Dieser Änderungsantrag war Gegenstand einer Betriebsprüfung bei dem Kläger, seinem Vater und seinen beiden Brüdern, welche unter anderem hinsichtlich der gesonderten Feststellung der Ausgangslohnsumme und der Anzahl der Beschäftigten angeordnet worden war. Im Betriebsprüfungsbericht vom 13.12.2016 hielt das Finanzamt für Groß- und Konzernbetriebsprüfung C-Stadt fest, dass die Vergütungen an den Kläger und dessen Brüder nach der Einbringung des Einzelunternehmens in die I. X. OHG nicht in die Berechnung der Mindestlohnsumme einzubeziehen seien. Eine Einigung hinsichtlich der Ausgangslohnsumme sei in der Betriebsprüfung nicht erreicht worden.

Unter Hinweis auf den Betriebsprüfungsbericht wurden am 09.01.2017 die Feststellungsbescheide vom 17.06.2013 geändert, wobei die Ausgangslohnsumme unverändert mit 1.964.254 Euro festgestellt wurde. In der Verfügung wurde die Anzahl der Beschäftigten auf 20 Personen festgestellt, ohne dass diese Zahl handschriftlich korrigiert wurde. Der Vorbehalt der Nachprüfung wurde mit Bescheid vom 06.02.2017 aufgehoben.

Hiergegen wendet sich der Kläger mit seinen Einsprüchen vom 03.02.2017 und 09.02.2017, die mit der einheitlichen Einspruchsentscheidung vom 31.08.2017 als unbegründet zurückgewiesen wurden.

Die am 25.09.2017 erhobene Klage richtet sich insbesondere dagegen, dass die Gehälter des Klägers und seines Bruders aus ihrer Tätigkeit als Geschäftsführer für das Einzelunternehmen vor dessen Einbringung in die I. X. OHG in die gesondert festgestellte Ausgangslohnsumme einbezogen worden sind, während ihre nach der Einbringung nunmehr als Mitunternehmer der I. X. OHG bezogenen Vergütungen als Sondervergütungen im Sinne des § 15 Abs. 1 Satz 1 Nr. 2 Einkommensteuergesetz (- EStG -) bei der Ermittlung der Mindestlohnsumme innerhalb der Lohnsummenfrist nicht berücksichtigt würden. Nach Auffassung des Klägers ist die Ausgangslohnsumme um die Gehälter der späteren Mitunternehmer zu kürzen.

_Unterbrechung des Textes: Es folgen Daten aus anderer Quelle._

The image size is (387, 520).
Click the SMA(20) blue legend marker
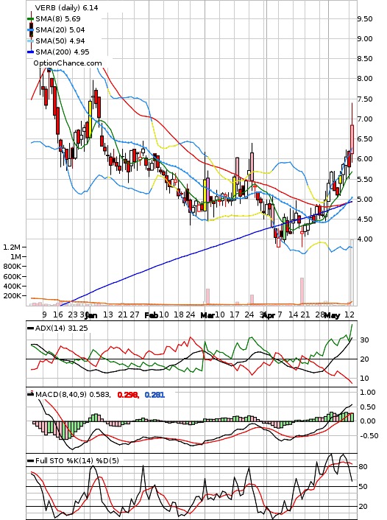30,30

Die Vorgehensweise der Finanzverwaltung führe zu unsachgemäßen Ergebnissen und zwinge die Erwerber dazu, Arbeitnehmer einzustellen, um die Mindestlohnsumme einhalten zu können. Deshalb sei die maßgebliche Vorschrift dahingehend teleologisch zu reduzieren, dass Vergütungen, die vor dem Erwerb an die späteren Gesellschafter (Mitunternehmer) der betroffenen Gesellschaft gezahlt worden seien, nicht in die Ermittlung der Ausgangslohnsumme einfließen würden. Nur so könne auch die nach ständiger Rechtsprechung des Bundesverfassungsgerichts gebotene rechtsformneutrale Besteuerung erreicht werden, da Gesellschafter-Geschäftsführer einer Kapitalgesellschaft von der Finanzverwaltung als Arbeitnehmer behandelt würden, während dies bei Gesellschafter-Geschäftsführern einer Personengesellschaft nicht der Fall sei.

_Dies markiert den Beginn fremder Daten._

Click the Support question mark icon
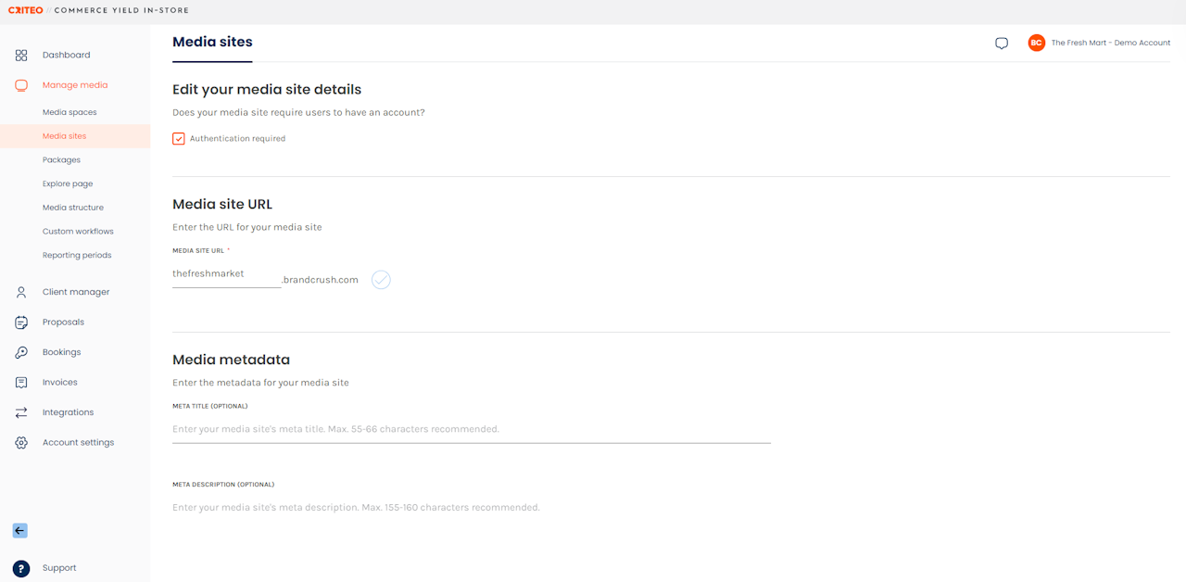This screenshot has width=1186, height=582. tap(21, 568)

In der mündlichen Verhandlung am 01.10.2020 hat der Beklagte den angefochtenen Bescheid dahingehend geändert, dass unter Ziff. D. folgende Feststellung getroffen wird: Die Anzahl der Beschäftigen wird festgestellt auf mehr als 20 Personen.

Der Kläger beantragt,

den geänderten Bescheid über die gesonderte Feststellung der Ausgangslohnsumme und der Anzahl der Beschäftigten nach § 13a Abs. 1a ErbStG auf den 31.12.2012 vom 09.01.2017 in der Fassung der Einspruchsentscheidung vom 31.08.2017 und des Protokolls der mündlichen Verhandlung vom 01.10.2020 dahingehend zu ändern, dass die Ausgangslohnsumme um 642.013 Euro auf 1.322.241 Euro herabgesetzt wird,

hilfsweise, für den Fall des Unterliegens, die Revision zuzulassen.

Der Beklagte beantragt,

die Klage abzuweisen,

hilfsweise, für den Fall des Unterliegens, die Revision zuzulassen.

Der Beklagte wendet ein, dass die vom Kläger vertretene Auffassung weder durch den Gesetzeswortlaut noch durch die verwaltungsinternen Weisungen gedeckt sei. Vielmehr hätten der Kläger und sein Bruder vor dem Erwerb Löhne bezogen, die die Ausgangslohnsumme erhöht hätten, während sie nach dem Erwerb ausschließlich Gewinne, also gewerbliche Einkünfte, erzielten hätten, die bei der Ermittlung der Mindestlohnsumme nicht zu berücksichtigen seien. Ihre gewerblichen Einkünfte würden zudem nicht dadurch gemindert, dass diese (zum Teil) als Tätigkeitsvergütungen gezahlt würden.

Der Beklagte weist zudem darauf hin, dass sich der Kläger und dessen Vater und Brüder bewusst für die vorliegende Gestaltung der Unternehmensnachfolge entschieden hätten. Es entspräche nicht dem Gesetzeszweck, steuerlichen Nachteilen einer aus diversen Gründen und Erwägungen gewählten Gestaltung durch eine teleologische Reduktion zu begegnen, wenn sich diese grundsätzlich günstige Gestaltung an anderer Stelle als steuerlich nachteilig darstellen würde.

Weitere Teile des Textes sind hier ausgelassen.